Ingredients:
- 2 tablespoons olive oil
- 2 garlic cloves, crushed
- ½ tablespoon Italian seasoning
- ½ teaspoon red chili flakes
- ¼ teaspoon ground black pepper
- 2 tablespoons tomato paste
- ½ cup (30 g) sun-dried tomatoes, sliced
- 1 teaspoon fresh thyme
- 2 cans (14 oz / 400 g) chickpeas, drained and rinsed
- 1 cup (200 ml) vegetable stock
- 1 cup (200 ml) coconut milk
- 6-8 fresh basil leaves, roughly shredded
- Salt and freshly ground black pepper to taste
Instructions:
Sauté Garlic: Heat olive oil in a large skillet over medium heat. Add crushed garlic and sauté for 1-2 minutes until fragrant.
Add Spices: Stir in Italian seasoning, red chili flakes, and ground black pepper. Cook for another minute.

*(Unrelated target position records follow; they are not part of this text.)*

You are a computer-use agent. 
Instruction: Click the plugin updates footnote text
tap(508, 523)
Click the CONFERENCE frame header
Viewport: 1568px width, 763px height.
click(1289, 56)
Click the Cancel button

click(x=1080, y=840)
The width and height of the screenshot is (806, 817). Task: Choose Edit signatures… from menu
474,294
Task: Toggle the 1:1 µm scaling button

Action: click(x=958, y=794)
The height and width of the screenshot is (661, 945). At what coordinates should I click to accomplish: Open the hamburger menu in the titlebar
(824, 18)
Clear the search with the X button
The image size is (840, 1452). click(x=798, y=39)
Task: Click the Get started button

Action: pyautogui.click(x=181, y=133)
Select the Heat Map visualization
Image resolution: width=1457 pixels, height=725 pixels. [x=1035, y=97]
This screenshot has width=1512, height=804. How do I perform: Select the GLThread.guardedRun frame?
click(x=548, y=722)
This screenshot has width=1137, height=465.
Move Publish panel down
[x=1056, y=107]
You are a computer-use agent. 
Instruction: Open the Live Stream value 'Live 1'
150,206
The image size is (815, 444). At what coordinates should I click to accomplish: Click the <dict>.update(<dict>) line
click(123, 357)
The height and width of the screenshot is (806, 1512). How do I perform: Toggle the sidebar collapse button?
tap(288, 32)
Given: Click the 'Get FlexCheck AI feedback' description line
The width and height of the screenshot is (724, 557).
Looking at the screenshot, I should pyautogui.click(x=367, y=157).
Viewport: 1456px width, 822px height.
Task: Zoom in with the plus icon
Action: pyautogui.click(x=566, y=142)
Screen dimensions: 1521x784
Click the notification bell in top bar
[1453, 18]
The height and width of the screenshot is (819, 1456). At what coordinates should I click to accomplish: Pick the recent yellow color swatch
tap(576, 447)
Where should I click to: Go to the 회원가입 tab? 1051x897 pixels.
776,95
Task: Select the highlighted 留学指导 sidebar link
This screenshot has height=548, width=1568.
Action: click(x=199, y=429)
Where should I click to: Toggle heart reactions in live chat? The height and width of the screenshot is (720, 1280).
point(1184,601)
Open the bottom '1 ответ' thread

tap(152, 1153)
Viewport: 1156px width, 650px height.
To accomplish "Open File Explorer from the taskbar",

Incorporate Tomato Paste: Add tomato paste and mix well with the spices and garlic.
Add Main Ingredients: Stir in sun-dried tomatoes, fresh thyme, chickpeas, and vegetable stock. Bring to a simmer, cover, and cook for 5 minutes.
Finish with Coconut Milk and Basil: Stir in coconut milk and simmer for 1 minute. Add fresh basil leaves.
Season and Serve: Adjust salt and pepper to taste. Serve immediately.